History was repeating itself in Jono’s relationship with his sons:  “but it took some time for the penny to drop – to understand what it was all about”. 

The consequence of Jono’s way of parenting was that his boys lived somewhat in fear of him, and as they got older: “they started to develop their own personalities, and started to push back”. Jono realised that he needed help to find a better way of being a parent: “I sought professional help, but that old way of dealing with things kept sneaking back in, as it took me a while to correct my way of thinking, of dealing with things – and all of a sudden these young children had become young men. I realised how important it was to repair the damage that had been done, and how important it was for me to have a relationship with them”.

Jono’s father believed that the most important role for a father, was to be the provider, and worked long hours in his own business. This modelling, during Jono’s childhood, strongly influenced his own idea of how a father should be. It took professional help, and a lot of reflection, to understand how his own childhood experiences, and his perception of fatherhood, had impacted on his relationship with his children: “I’ve pulled everything apart and put it back together. I think it is still important to provide for your family, and give direction, but I think love and warmth is the biggest thing. Also, understanding your children’s different personalities, and working out a way of dealing with them, showing healthy ways of dealing with things, and not having a total focus on being the provider”. 

In recent years, Jono has developed a close and loving relationship with both his sons. But it required both Jono and his older son, in particular, to take the risk of opening up to each other about their relationship. For Jono: “it was the best thing that happened” but was also tinged with some sadness, as it was not something he was ever able to do with his father. For Jono’s son: “that day changed my life forever”. By Jono simply taking responsibility for his actions, and acknowledging that his children, in those difficult moments of parenting, just needed him to be the adult, was a profound healing experience for his son. By connecting on an emotional level, both came to understand that they had much in common: “I realised that my reactions to my children were exactly like my father’s towards me, and my eldest son’s reaction towards me, in particular, as he held me at arm’s length, was the same as my behaviour towards my father.  It was like history was repeating itself. Dad didn’t know how to deal with me – and I didn’t know how to deal with my son.”

Jono's story portrays the profound impact of intergenerational patterns of parenting and the psychological consequences it can have on parent-child relationships.

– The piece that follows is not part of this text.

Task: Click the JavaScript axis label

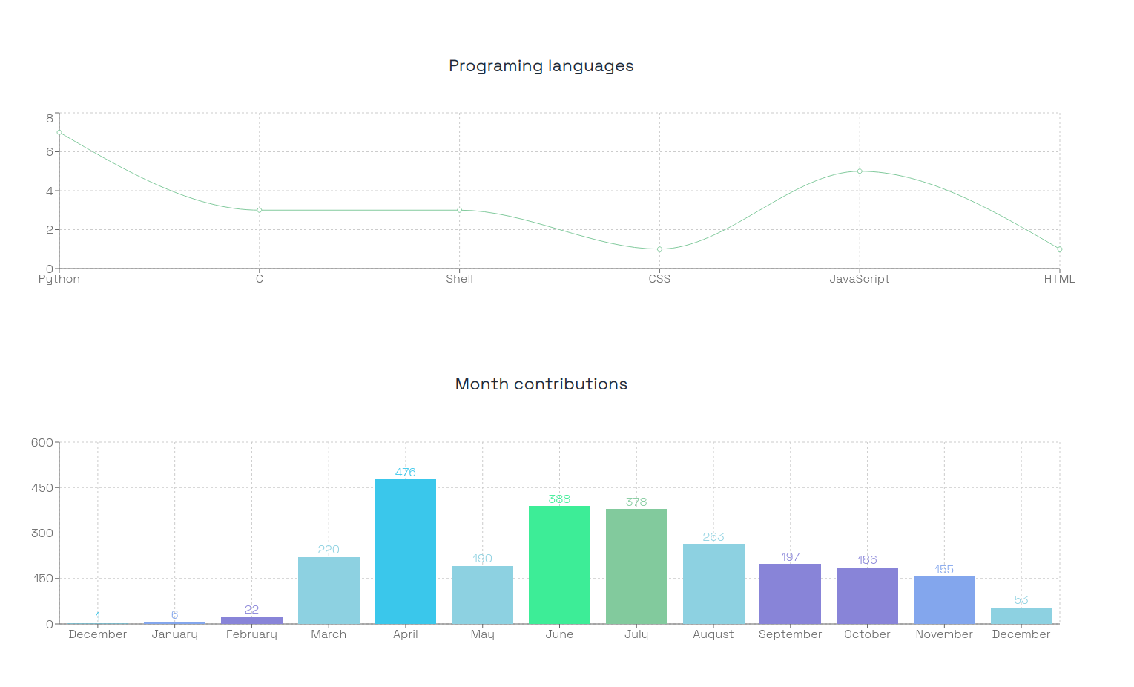Action: coord(859,279)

Research in developmental psychology, particularly influenced by the work of John Bowlby, emphasizes the importance of early parent-child attachments and how these relationships shape future interactions and attachment styles. Jono's experiences illustrate the perpetuation of a negative parenting cycle, as he found himself replicating his father's harsh approach with his own sons. He recognized the need to break this cycle and create a more nurturing and supportive environment for his children. Jono and his son’s journey of healing, and improved parent-child relationships, illustrates the principles of attachment theory, where responsive and emotionally attuned parenting lays the foundation for healthy emotional development and secure attachments in children. Not only does this story remind us of the powerful impact of past experiences on parenting, but illustrates the transformative potential of parental self-awareness,  where ruptures to parent-child relationships have the potential to be repaired at any age.